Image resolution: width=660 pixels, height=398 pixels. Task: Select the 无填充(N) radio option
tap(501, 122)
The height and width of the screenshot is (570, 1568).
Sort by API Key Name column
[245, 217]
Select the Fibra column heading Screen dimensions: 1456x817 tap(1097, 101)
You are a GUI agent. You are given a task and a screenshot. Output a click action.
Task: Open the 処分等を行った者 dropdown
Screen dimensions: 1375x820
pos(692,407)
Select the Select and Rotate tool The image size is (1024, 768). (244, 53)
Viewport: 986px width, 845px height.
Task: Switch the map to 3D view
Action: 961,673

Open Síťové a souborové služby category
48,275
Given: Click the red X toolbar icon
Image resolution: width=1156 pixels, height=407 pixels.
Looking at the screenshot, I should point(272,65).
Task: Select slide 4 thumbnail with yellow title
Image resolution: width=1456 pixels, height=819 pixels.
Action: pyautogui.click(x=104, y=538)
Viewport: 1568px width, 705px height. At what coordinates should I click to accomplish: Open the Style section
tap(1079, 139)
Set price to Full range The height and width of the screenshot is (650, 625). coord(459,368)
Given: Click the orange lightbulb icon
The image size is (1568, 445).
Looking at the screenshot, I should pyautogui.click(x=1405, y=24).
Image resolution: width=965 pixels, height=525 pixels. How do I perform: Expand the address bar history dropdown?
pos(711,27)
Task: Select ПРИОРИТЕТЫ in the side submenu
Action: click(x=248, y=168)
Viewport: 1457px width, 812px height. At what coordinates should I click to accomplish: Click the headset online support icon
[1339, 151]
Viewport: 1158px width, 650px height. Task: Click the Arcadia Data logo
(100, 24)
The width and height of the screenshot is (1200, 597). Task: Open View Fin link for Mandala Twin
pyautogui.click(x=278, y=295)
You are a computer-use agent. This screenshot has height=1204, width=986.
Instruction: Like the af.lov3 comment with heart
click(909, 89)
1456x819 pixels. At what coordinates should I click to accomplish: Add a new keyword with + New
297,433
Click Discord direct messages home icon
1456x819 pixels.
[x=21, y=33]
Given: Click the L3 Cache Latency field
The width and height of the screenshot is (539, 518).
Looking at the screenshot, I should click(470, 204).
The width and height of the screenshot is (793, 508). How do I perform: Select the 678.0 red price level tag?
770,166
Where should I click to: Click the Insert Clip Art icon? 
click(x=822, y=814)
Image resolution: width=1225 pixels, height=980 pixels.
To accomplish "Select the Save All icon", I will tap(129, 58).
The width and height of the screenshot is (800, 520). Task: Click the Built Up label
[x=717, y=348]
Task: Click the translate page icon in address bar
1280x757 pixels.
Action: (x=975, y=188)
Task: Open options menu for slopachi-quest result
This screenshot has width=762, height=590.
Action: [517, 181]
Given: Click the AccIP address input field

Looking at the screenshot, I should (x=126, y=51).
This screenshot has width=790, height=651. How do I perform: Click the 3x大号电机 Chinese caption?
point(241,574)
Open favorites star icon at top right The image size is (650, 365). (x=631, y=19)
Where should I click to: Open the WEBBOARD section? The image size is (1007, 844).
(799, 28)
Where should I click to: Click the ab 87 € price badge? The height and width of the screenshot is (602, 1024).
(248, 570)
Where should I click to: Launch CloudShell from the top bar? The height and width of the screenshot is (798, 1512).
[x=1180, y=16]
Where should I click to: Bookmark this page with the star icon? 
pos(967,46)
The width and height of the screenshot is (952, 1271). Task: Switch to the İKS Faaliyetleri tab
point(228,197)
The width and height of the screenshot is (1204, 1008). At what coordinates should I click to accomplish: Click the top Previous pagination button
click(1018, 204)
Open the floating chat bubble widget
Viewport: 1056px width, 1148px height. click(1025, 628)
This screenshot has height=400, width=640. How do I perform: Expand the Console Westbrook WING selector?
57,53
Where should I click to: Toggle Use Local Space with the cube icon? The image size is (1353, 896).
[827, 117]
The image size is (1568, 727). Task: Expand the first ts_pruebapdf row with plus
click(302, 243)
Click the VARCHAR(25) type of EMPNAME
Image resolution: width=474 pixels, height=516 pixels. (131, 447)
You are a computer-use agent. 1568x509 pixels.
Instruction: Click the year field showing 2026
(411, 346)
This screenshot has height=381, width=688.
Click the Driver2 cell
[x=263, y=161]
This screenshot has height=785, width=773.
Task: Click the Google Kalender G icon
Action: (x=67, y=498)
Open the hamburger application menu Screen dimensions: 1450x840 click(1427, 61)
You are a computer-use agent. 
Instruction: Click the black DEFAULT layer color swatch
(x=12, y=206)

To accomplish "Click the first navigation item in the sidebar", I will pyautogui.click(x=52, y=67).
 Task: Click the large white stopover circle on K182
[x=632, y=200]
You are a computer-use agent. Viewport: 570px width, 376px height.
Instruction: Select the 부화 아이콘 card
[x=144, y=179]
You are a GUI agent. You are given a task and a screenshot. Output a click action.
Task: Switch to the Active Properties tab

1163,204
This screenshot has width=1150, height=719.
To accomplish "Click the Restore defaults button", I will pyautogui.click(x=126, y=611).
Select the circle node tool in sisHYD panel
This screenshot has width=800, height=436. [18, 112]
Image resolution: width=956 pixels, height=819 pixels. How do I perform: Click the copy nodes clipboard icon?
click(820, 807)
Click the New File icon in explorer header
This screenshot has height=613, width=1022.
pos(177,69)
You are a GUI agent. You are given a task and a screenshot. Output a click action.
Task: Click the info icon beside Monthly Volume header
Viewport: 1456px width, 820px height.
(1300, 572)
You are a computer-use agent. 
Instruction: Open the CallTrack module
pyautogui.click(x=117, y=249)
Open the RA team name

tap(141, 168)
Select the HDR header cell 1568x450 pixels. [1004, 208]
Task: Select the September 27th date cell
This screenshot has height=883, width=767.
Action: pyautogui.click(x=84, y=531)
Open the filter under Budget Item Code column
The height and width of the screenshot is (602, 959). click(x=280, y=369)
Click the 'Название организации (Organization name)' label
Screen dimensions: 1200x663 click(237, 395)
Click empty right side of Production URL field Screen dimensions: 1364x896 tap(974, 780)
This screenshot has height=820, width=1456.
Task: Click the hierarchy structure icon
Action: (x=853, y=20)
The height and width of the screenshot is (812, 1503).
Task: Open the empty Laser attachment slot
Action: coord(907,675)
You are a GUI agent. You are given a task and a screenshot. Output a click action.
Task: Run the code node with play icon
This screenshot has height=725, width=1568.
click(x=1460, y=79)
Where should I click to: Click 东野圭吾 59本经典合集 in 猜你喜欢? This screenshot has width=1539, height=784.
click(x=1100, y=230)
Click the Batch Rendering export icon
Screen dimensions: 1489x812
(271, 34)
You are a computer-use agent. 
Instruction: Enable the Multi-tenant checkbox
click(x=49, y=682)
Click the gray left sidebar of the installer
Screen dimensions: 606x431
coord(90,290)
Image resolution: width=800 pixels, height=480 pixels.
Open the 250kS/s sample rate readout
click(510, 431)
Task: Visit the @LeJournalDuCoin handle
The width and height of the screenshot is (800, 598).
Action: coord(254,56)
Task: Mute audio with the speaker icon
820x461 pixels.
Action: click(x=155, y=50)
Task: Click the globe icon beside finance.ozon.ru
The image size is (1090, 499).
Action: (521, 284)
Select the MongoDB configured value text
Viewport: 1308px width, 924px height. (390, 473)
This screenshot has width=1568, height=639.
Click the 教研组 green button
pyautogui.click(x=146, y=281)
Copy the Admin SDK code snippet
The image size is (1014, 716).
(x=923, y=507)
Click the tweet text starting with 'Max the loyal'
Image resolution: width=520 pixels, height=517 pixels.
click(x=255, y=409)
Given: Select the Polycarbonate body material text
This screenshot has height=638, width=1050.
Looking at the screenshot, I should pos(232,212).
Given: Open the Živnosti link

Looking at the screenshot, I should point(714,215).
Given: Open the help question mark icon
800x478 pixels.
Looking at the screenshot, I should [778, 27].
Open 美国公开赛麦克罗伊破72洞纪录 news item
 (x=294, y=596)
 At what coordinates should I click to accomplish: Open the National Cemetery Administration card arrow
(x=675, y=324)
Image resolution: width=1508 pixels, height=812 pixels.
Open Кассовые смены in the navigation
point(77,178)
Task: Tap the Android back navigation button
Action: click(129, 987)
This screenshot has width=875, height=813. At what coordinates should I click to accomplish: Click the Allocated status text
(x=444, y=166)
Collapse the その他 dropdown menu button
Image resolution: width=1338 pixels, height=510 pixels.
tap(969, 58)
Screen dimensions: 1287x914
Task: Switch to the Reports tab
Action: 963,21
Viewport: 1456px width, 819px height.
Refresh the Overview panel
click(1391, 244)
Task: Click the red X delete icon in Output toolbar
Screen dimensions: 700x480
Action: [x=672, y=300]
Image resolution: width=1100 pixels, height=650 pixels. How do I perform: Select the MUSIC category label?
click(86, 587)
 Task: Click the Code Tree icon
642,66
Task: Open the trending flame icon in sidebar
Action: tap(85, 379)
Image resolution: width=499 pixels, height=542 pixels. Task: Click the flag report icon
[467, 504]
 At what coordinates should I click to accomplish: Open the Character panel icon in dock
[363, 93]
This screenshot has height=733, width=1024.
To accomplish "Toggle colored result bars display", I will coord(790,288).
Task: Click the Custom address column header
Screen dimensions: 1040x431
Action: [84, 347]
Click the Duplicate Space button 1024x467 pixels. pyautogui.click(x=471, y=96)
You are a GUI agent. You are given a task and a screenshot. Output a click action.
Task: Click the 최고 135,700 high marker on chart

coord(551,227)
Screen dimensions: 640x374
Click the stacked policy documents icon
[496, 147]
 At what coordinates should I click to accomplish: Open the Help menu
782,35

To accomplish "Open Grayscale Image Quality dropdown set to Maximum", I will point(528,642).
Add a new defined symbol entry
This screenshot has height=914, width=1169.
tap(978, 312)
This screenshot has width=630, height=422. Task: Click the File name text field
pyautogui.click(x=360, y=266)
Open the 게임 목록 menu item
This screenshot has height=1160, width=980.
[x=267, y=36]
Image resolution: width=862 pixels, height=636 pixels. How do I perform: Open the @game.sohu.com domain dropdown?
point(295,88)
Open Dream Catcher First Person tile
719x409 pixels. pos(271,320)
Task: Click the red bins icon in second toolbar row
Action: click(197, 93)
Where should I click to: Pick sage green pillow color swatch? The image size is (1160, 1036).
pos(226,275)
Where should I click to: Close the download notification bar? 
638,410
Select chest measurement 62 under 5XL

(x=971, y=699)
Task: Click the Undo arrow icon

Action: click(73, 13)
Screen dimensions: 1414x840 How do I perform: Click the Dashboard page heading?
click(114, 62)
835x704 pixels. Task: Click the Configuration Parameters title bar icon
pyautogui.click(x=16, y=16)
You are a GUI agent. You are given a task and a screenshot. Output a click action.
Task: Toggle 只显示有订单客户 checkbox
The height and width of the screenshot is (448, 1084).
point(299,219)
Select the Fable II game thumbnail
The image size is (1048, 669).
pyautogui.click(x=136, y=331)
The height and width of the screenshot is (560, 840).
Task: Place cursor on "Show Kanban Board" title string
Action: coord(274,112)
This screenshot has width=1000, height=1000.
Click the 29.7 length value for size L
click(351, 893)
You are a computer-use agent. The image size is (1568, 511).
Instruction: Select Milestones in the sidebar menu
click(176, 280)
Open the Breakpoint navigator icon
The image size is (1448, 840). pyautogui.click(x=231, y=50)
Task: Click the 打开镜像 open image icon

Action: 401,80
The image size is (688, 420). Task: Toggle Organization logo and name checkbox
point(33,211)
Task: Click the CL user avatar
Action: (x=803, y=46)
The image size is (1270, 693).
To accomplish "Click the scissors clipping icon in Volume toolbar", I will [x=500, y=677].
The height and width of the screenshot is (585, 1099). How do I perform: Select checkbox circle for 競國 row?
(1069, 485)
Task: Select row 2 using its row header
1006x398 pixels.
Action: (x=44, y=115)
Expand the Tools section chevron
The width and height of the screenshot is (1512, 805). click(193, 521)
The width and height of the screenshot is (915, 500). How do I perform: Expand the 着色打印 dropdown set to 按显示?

════════════════

### Goal
Retype the records beginning at the line that contains "The width and height of the screenshot is (1200, 597)." and ending after the line that contains "Action: [517, 181]", copying each line precisely as it appears.

### Right answer
The width and height of the screenshot is (1200, 597). Task: Open View Fin link for Mandala Twin
pyautogui.click(x=278, y=295)
You are a computer-use agent. This screenshot has height=1204, width=986.
Instruction: Like the af.lov3 comment with heart
click(909, 89)
1456x819 pixels. At what coordinates should I click to accomplish: Add a new keyword with + New
297,433
Click Discord direct messages home icon
1456x819 pixels.
[x=21, y=33]
Given: Click the L3 Cache Latency field
The width and height of the screenshot is (539, 518).
Looking at the screenshot, I should click(470, 204).
The width and height of the screenshot is (793, 508). How do I perform: Select the 678.0 red price level tag?
770,166
Where should I click to: Click the Insert Clip Art icon? 
click(x=822, y=814)
Image resolution: width=1225 pixels, height=980 pixels.
To accomplish "Select the Save All icon", I will tap(129, 58).
The width and height of the screenshot is (800, 520). Task: Click the Built Up label
[x=717, y=348]
Task: Click the translate page icon in address bar
1280x757 pixels.
Action: (x=975, y=188)
Task: Open options menu for slopachi-quest result
This screenshot has width=762, height=590.
Action: [517, 181]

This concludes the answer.